You Can (and Definitely Shouldn't) Do Basic Statistics in Excel
Yeah, I know. Hear me out.
I’m co-teaching a second-level methods sequence at the bachelor’s level right now whose aim is to introduce students to some basic research methods (both qualitative and quantitative). The course itself occurs entirely within a month or so and has just 10 meetings, two of which pertain to quantitative methods. This will be the first remotely quantitative thing that students do in the department, barring the data-driven weirdness I bring to the intro-level courses on governance and security. However, they won’t have been introduced to the R programming language (yet) and we won’t ask them to download it for the sake of four hours of this course. However, we will ask them to do some kind of original analysis themselves for the sake of this course and the B-paper (i.e. pre-thesis) course that immediately succeeds it. So, students have to learn how to do something, and I have to teach them how to do something. But, what exactly that “something” is and how one should do it becomes quite the challenge in the four total hours I have to get the message across. What to do, what to do.
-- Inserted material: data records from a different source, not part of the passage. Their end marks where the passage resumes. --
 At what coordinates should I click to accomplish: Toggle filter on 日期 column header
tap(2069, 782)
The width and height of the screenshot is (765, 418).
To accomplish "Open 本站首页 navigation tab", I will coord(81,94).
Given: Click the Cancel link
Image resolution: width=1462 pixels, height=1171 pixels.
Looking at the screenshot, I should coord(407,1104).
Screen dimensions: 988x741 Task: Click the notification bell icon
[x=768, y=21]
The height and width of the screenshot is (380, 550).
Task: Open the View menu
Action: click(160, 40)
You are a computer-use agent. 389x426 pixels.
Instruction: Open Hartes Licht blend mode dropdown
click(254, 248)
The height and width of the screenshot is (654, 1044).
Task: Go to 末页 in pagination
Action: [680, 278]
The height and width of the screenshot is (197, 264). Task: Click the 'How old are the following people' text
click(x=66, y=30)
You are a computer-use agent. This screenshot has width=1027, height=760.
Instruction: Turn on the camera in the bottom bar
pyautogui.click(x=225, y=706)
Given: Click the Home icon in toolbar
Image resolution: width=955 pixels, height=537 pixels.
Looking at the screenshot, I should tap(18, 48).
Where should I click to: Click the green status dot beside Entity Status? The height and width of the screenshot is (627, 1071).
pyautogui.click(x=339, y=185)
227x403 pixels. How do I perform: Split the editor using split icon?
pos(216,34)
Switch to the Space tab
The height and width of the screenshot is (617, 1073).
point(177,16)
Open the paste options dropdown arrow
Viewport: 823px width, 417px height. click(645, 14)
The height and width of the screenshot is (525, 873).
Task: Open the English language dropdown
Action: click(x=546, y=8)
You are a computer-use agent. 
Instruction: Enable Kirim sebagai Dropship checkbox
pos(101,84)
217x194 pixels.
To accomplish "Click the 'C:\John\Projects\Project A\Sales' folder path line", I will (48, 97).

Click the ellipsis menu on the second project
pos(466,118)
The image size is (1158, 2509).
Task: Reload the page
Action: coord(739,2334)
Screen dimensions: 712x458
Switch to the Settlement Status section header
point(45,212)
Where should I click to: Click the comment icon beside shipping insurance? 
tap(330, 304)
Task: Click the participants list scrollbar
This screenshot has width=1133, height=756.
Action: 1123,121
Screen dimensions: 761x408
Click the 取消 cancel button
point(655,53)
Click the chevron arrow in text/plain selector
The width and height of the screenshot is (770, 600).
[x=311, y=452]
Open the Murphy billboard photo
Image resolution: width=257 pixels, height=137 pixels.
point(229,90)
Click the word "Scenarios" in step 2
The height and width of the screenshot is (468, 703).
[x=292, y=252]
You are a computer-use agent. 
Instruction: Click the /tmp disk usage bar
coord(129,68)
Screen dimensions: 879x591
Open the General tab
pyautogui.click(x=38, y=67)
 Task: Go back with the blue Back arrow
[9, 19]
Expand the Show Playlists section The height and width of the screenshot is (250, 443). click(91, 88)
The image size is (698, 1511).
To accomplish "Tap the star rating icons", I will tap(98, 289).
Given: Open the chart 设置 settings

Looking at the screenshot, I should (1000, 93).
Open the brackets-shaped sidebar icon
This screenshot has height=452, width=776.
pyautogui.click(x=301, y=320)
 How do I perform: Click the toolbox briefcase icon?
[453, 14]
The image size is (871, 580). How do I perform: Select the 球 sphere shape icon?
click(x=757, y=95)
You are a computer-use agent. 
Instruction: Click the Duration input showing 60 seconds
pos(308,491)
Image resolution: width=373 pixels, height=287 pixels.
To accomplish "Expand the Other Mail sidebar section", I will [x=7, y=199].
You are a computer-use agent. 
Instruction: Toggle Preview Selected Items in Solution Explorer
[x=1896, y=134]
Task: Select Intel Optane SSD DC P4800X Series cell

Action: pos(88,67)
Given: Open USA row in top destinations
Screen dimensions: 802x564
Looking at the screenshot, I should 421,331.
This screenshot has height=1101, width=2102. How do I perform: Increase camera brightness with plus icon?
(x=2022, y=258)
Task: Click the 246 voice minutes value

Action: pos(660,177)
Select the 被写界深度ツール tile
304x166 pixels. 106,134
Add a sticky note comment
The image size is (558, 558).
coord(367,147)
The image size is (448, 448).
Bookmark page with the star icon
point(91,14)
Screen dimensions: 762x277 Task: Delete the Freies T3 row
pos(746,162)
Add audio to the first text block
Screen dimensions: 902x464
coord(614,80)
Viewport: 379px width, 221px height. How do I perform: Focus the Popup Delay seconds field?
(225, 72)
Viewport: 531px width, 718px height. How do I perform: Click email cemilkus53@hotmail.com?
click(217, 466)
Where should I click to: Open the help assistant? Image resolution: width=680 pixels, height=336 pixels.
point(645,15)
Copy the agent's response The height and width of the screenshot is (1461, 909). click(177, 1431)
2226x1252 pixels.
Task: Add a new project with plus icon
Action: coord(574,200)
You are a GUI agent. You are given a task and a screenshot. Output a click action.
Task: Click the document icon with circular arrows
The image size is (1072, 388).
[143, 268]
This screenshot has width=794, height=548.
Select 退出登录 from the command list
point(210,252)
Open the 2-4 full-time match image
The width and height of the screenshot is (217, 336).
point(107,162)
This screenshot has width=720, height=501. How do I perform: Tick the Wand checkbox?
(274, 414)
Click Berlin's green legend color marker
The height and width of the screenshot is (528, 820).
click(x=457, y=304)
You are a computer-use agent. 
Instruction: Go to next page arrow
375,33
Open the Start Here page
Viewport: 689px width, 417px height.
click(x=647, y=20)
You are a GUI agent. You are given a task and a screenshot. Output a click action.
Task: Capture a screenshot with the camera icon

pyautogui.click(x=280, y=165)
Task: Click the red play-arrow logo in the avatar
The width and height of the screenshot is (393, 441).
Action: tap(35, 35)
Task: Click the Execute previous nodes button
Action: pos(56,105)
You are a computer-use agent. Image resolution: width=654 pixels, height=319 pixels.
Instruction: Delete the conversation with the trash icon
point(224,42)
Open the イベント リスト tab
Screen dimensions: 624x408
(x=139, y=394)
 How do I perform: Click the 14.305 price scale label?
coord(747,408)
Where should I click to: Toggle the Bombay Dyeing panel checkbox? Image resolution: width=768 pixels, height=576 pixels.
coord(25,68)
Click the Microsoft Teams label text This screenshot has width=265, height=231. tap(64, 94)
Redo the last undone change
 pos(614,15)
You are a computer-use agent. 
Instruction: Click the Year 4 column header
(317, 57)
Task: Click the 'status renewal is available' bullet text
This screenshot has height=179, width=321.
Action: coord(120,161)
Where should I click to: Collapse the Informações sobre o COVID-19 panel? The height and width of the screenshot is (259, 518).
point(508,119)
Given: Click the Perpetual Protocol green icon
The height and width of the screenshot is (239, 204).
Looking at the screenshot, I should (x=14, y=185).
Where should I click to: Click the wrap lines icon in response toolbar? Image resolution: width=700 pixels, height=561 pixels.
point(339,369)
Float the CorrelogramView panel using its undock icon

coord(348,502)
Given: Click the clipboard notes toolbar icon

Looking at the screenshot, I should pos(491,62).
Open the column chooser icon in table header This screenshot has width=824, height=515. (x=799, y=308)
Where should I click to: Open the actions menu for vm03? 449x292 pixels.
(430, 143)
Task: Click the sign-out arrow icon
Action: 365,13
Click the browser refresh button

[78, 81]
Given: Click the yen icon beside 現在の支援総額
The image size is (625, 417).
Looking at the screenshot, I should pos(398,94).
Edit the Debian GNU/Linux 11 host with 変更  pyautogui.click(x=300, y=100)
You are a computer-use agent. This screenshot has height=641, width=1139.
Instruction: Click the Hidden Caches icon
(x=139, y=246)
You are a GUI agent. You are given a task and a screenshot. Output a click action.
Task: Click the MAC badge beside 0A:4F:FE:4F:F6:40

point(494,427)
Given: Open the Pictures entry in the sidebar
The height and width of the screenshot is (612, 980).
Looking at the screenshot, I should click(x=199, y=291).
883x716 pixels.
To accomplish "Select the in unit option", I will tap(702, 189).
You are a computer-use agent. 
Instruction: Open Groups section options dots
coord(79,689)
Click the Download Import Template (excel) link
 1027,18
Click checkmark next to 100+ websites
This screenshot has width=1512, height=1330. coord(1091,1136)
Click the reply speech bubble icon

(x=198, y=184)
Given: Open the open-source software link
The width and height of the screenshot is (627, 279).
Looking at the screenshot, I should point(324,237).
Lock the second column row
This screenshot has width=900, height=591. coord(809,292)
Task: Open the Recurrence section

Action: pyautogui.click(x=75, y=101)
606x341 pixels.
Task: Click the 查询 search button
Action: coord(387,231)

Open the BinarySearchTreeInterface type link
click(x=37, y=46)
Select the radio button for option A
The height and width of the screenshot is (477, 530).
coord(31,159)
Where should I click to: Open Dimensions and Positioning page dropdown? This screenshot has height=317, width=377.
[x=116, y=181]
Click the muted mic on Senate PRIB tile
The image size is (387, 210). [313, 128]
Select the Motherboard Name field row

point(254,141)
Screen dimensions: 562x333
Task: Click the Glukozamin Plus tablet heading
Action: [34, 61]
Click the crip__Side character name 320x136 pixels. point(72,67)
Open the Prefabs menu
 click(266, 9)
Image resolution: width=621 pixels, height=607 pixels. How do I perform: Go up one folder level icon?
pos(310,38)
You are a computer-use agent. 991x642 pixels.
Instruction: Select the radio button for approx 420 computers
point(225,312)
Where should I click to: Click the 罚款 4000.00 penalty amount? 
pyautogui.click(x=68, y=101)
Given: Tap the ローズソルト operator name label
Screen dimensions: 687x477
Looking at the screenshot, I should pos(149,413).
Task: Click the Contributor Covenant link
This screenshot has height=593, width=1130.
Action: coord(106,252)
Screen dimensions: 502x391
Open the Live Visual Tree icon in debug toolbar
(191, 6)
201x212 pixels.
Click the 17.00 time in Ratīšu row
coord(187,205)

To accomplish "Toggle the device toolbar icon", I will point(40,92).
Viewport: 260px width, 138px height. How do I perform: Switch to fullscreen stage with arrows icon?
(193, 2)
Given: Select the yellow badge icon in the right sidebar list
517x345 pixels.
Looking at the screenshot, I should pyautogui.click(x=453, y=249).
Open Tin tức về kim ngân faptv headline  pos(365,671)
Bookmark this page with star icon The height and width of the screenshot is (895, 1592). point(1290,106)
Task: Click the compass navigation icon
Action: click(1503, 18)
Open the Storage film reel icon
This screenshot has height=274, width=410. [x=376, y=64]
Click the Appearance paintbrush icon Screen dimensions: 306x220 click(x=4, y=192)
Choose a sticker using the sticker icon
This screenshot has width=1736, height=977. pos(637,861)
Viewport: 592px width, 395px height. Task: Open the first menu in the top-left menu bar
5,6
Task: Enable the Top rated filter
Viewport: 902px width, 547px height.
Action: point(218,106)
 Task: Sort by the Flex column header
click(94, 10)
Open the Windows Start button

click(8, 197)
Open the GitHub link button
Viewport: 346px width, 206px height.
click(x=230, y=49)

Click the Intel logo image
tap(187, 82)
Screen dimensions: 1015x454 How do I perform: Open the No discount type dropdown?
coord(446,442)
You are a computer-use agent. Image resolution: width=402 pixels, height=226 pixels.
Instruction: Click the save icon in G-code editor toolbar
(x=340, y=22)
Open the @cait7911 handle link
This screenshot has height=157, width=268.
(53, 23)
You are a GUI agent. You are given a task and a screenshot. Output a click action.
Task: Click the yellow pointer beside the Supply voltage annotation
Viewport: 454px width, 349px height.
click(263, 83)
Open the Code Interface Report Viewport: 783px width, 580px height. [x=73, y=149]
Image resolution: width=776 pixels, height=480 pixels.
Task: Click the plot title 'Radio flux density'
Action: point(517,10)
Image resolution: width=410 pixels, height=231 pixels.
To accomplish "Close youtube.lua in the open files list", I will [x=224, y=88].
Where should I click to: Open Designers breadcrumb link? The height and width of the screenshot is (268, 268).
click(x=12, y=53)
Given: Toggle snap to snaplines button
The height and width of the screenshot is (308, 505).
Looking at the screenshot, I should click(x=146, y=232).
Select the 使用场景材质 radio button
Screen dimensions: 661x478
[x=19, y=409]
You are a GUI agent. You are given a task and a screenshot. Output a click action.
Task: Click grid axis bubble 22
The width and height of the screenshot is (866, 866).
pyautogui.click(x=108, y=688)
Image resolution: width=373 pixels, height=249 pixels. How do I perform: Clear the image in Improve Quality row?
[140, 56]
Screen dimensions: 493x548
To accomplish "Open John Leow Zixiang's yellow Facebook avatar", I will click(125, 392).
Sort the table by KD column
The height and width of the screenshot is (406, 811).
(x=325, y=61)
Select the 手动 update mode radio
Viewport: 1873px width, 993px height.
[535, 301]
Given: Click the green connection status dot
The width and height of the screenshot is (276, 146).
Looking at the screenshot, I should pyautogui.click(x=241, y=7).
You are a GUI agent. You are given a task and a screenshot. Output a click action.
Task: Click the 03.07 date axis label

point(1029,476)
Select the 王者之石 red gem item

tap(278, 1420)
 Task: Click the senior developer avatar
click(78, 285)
So, here goes. If I can’t assume a student has been introduced to this stuff before, or even knows what the R programming language is, I can assume they’re at least observing the world around them and have some kind of spreadsheet application like Microsoft Excel (or LibreOffice Calc, for us handsome Linux users and open-source enthusiasts). Spreadsheet software has some limited capacity for statistical inference that you can leverage for the sake of the assignment they have. I can show you how to do it, with the plea that Excel is misspent energy for serious statistics and runs the risk of ruining the lives of our friends in Greece.
But, you can do it, and let’s do it just to say we did it. There will be some stray R code in this post, though not much. Here are the R packages that will make an appearance.
library(tidyverse) # for most things
library(stevedata) # for the data
You can download the spreadsheet I created here to follow along.
An Example: a 2024 EU Free Trade Vote on Ukraine
A student of mine in the B-paper course in the spring alerted me to an interesting European Parliament vote that happened in March 2024 on trade liberalization with Ukraine. I was aware of the 2022 emergency agreement, but did not know of this extension. The student also alerted me to this nifty website—HowTheyVote.eu
—that summarizes the vote breakdown of MEPs by their political group and country of origin. There’s also the ability to download the raw data as a .csv file for exploration.
My student looked at this and immediately noticed something interesting.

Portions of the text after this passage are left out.